Start of Article

Variable output shape of NonMaxSuppression


When the NonMaxSuppression operator is used to produce the final output, the result has variable dimensions due to the NMS logic. For example, let’s say there’s only 1 class and if boxes is of shape 8 x 1000 x 16, max_output_boxes_per_class = 2, the selected_indices output can have shape N x 3 , where N can be anything from 0 to 16. It isn’t clear how we are supposed to bind the output buffer and read only the valid outputs. It seems the TensorRT C++ API would pad the result tensor to the max shape of 16 x 3 so that even if I use a Shape layer to print out the shape of selected_indices, I would just obtain 16 x 3 so it doesn’t help. What’s the recommended way to use this operator?


TensorRT Version:
GPU Type: GTX 1080
Nvidia Driver Version: 470.103.01
CUDA Version: 11.1
CUDNN Version: 8.2
Operating System + Version: Ubuntu 20.04
Python Version (if applicable):
TensorFlow Version (if applicable):
PyTorch Version (if applicable):
Baremetal or Container (if container which image + tag):

Please check the below link, as they might answer your concerns


Hi, I realized my use case is more inline with the ONNX-TensorRT support, since I’m using an ONNX graph that has the NonMaxSuppression operator per the ONNX spec. According to the onnx-tensorrt github repo, support for NMS is experimental and the result is always padded to a fixed shape. So how do I filter out just the valid operators?

Additionally, which plugin is used to implement this operation? I’m referring to either one of 3 plugins:
BatchedNMSPlugin, EfficientNMSPlugin, and NMSPlugin.

End of Article
Start of Entries supplied

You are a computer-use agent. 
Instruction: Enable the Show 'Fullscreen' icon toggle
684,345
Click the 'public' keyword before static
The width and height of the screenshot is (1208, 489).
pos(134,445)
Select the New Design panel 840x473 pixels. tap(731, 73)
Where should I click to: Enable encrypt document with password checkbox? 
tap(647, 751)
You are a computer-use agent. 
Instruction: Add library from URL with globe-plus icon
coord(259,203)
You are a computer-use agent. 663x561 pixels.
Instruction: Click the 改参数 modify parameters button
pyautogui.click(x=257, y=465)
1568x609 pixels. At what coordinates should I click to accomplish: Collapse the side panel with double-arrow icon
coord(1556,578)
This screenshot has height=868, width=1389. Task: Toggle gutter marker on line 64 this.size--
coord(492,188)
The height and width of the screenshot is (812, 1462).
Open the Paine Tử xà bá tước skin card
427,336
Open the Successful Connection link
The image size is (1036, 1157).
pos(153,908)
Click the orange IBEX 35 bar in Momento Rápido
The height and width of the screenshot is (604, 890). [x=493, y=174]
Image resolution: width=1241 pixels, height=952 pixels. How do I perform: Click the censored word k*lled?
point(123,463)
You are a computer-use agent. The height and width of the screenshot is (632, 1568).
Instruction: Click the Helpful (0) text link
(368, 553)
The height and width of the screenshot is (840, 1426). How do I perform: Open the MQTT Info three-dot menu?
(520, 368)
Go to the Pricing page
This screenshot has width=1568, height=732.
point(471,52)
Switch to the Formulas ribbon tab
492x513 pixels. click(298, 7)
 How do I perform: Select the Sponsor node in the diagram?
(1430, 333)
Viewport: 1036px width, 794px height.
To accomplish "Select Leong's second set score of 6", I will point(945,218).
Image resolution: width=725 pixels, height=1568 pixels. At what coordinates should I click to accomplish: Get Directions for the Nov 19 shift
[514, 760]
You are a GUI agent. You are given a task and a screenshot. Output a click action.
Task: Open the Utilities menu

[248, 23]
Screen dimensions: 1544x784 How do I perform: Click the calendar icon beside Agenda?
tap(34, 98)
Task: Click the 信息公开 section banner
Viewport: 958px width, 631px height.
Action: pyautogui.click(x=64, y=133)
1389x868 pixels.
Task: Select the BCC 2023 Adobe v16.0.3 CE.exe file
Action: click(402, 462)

End of Entries supplied

▸ Task instructions
A) According to the forum thread, to what maximum shape does the TensorRT C++ API pad the result tensor?
B) Write out the rows exactly, from the first row through the line that contains "I will point(945,218).", with both ends included.
The forum thread and the rows are unrelated material.

▸ Solved tasks
A) 16 x 3

B)
You are a computer-use agent. 
Instruction: Enable the Show 'Fullscreen' icon toggle
684,345
Click the 'public' keyword before static
The width and height of the screenshot is (1208, 489).
pos(134,445)
Select the New Design panel 840x473 pixels. tap(731, 73)
Where should I click to: Enable encrypt document with password checkbox? 
tap(647, 751)
You are a computer-use agent. 
Instruction: Add library from URL with globe-plus icon
coord(259,203)
You are a computer-use agent. 663x561 pixels.
Instruction: Click the 改参数 modify parameters button
pyautogui.click(x=257, y=465)
1568x609 pixels. At what coordinates should I click to accomplish: Collapse the side panel with double-arrow icon
coord(1556,578)
This screenshot has height=868, width=1389. Task: Toggle gutter marker on line 64 this.size--
coord(492,188)
The height and width of the screenshot is (812, 1462).
Open the Paine Tử xà bá tước skin card
427,336
Open the Successful Connection link
The image size is (1036, 1157).
pos(153,908)
Click the orange IBEX 35 bar in Momento Rápido
The height and width of the screenshot is (604, 890). [x=493, y=174]
Image resolution: width=1241 pixels, height=952 pixels. How do I perform: Click the censored word k*lled?
point(123,463)
You are a computer-use agent. The height and width of the screenshot is (632, 1568).
Instruction: Click the Helpful (0) text link
(368, 553)
The height and width of the screenshot is (840, 1426). How do I perform: Open the MQTT Info three-dot menu?
(520, 368)
Go to the Pricing page
This screenshot has width=1568, height=732.
point(471,52)
Switch to the Formulas ribbon tab
492x513 pixels. click(298, 7)
 How do I perform: Select the Sponsor node in the diagram?
(1430, 333)
Viewport: 1036px width, 794px height.
To accomplish "Select Leong's second set score of 6", I will point(945,218).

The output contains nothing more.